Now, on the “gap” between concave objects and the camera and why they’re needed. Imagine you have a shape whose surface looks like this, for example:
__ / \Near Plane____ / \ / \ / Near Clips \___ / \____/ \ __/ Surface \__
It goes without saying that you would like the camera to be positioned at the
Surface level above, or even at the
Near Clips level in order to not have “gaps” between it and the object, but you have to place it even further from the object at
Near Plane level illustrated above since there is the minimum distance where the camera’s near plane doesn’t produce unwanted clipping of the object’s surface.
A good way of setting that distance is to account for the
surface level, the
camera.near value, and the size of a
face or segment from that object, since the latter precisely identifies how far the regular / planar level would rise if a face of that object would be in full view and its normal would be orthogonal or perpendicular on the camera direction (in other words, the face would be coplanar with the camera direction and would be seen as a simple line because of its orientation). For the record, that is the meaning of the
Math.PI / 180 value in my fiddle above, since the sphere radius is 1 and it has 360 by 180 width by height segments (now that I better think about it, it’s actually the square root of the sum of the squared segment sizes or the longest side of a face triangle, since the hypothenuse length has that value in the usual case of a right triangle face, but anyway).

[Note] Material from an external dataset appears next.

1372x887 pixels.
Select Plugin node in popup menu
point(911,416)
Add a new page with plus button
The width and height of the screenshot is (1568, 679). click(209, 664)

For smooth or convex objects you don’t have this problem and you can position the camera at the
surface + camera.near distance so a bit closer, but apart from man made simple objects, you can hardly find such shapes in reality:
Near Plane Zone --- Surface Clipped --- / \ / \ | | | |
Bottom line, unfortunately there is no perfect solution or “best approach” to this, and whoever says otherwise is either looking to sell his idea or have the easy way out by recommending less effective methods: you either hit performance issues in certain cases if you want to be precise, or you sacrifice precision everywhere to make it light on the system. Edge cases like convex geometries allow proper solutions that are both performant and precise, but most real shapes are not convex and subdividing concave shapes into convex parts has the potential to be both intensive and tricky for large and / or irregular patterns.
And yeah, a ton of FPS games have tackled that … by cheating their way via the simpler and less effective ways above, or by implenting some kind of spatial indices. As already mentioned, such ways have nice names and all, but in effect are just ways to avoid the performance bottlenecks caused by implementing properly accurate collision systems.